As causas dos FRB são desconhecidas e a natureza do objecto que os emite também por isso vamos omitir todas as várias possibilidades e por aqui a mais improvável…

O programa SETI (Search for ExtraTerrestrial Intelligence) é desenvolvido por investigadores sérios e competentes. Melhor que ninguém, eles sabem que uma origem inteligente para essas emissões de radiação é improvável. É mais provável que sejam produzidos por um fenómeno ainda não compreendido, durante um evento cataclísmico que envolva buracos negros ou estrelas de neutrões. A circunstancia de os FRB durarem entre 30 microssegundos e 10 milissegundos podem ser uma indicação de se formarem num objecto relativamente pequeno, compatível com a dimensão de uma estrela de neutrões. A verdade é que não se sabe.
Mas qualquer investigador do programa SETI sabe que antes de se poder afirmar que os FRB são produzidos por uma civilização alienígena, é necessário compreender o que são, como se produzem e, mais importante que tudo, excluir a possibilidade de terem uma causa natural.
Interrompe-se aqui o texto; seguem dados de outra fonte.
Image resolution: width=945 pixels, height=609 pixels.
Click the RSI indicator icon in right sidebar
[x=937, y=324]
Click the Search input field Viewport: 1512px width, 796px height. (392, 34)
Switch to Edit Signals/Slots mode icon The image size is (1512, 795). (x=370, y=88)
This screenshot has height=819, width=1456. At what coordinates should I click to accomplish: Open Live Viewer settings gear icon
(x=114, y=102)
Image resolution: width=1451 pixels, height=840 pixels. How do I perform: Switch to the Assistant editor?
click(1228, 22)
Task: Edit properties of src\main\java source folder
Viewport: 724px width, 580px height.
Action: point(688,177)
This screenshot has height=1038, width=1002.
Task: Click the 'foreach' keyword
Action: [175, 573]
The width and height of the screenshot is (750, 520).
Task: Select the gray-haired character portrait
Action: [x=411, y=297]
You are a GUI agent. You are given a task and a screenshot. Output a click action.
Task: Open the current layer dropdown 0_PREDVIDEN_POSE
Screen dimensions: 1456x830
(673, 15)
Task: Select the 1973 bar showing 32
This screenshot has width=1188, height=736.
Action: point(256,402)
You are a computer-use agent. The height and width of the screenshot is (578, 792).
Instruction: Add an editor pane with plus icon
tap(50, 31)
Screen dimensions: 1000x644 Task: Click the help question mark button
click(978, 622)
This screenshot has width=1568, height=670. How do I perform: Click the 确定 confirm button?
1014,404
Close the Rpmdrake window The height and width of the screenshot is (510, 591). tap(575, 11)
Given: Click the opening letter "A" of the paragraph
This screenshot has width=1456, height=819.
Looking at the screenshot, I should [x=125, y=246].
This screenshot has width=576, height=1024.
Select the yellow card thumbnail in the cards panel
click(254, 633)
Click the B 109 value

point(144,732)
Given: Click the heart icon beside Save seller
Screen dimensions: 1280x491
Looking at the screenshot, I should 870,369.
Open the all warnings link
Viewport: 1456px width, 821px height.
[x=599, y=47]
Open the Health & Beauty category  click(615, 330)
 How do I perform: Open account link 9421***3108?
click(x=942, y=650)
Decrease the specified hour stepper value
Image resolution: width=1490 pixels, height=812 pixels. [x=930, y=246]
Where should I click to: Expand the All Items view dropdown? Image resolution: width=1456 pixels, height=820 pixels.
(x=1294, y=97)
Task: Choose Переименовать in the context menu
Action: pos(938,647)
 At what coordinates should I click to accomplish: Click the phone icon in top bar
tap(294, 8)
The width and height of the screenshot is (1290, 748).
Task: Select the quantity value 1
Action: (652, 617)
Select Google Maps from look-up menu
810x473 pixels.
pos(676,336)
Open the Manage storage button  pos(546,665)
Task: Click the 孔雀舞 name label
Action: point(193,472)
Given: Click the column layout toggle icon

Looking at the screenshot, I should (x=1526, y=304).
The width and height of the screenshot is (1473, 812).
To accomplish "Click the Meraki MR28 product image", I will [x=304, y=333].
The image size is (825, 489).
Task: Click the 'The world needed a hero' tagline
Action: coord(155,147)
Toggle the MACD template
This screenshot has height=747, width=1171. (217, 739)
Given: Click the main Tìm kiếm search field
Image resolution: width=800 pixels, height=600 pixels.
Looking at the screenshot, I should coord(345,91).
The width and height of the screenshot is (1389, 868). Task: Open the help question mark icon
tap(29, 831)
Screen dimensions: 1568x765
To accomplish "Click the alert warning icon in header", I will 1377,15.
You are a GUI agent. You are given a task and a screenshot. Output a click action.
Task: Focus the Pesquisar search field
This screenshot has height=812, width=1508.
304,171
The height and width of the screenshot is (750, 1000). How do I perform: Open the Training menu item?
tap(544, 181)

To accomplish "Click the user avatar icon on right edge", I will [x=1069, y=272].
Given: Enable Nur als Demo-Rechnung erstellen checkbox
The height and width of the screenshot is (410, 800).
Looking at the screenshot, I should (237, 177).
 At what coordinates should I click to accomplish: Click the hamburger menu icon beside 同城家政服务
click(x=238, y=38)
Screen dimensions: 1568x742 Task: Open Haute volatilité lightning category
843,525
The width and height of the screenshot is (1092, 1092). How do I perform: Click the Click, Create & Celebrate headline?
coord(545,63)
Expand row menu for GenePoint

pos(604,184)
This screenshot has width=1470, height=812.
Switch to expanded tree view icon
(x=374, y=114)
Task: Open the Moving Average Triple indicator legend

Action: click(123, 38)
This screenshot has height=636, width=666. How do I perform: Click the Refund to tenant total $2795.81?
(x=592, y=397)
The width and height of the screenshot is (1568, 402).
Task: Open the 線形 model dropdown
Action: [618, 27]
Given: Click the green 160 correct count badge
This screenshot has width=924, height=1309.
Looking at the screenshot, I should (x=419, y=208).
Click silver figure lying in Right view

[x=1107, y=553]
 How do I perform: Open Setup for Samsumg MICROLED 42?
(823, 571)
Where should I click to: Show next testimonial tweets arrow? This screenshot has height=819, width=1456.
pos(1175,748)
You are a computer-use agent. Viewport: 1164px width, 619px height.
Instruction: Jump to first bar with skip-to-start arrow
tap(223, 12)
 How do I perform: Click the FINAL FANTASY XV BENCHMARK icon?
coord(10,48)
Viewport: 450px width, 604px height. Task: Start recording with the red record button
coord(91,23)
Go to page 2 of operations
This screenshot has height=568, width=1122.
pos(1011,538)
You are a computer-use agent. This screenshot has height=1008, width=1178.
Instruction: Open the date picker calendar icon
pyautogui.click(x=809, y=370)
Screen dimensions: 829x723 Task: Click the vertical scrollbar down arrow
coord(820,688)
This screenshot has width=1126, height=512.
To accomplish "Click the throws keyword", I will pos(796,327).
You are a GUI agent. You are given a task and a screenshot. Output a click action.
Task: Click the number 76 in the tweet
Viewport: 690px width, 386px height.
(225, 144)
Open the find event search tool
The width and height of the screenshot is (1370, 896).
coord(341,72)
E os dados recolhidos até agora não nos permitem afirmar ou excluir nada disso.

Credito da imagem: JINGCHUAN YU, BEIJING PLANETARIUM / NRAO

A par com a matéria escura e a energia escura, os FRB estão ainda no campo das hipóteses.
Aguardemos pacientemente…

1 comentário

    • Jonathan Malavolta on 20/10/2022 at 14:46
    • Responder

    “…a ideia de que há uma pessoa com uns auscultadores a escutar os sinais recebidos pelos radiotelescópios não podia estar mais longe da realidade pois a quantidade de dados recolhida numa sessão de observação é tão, mas tão grande que é necessário recorrer a potentes computadores que utilizam algoritmos “inteligentes”…”

    Foi para esse tipo de análise, estudo, observação e pesquisa que os programadores desenvolveram o que denominamos hoje de “inteligência artificial”: um algoritmo que “aprende” conforme novas informações vão chegando, e também “aprende” conforme vamos adicionando a ele novos parâmetros (inteligência artificial não se limita à astronomia, ela pode ser aplicada a diversas áreas do conhecimento: biologia, engenharia, medicina, geologia, história, sociologia, enfim).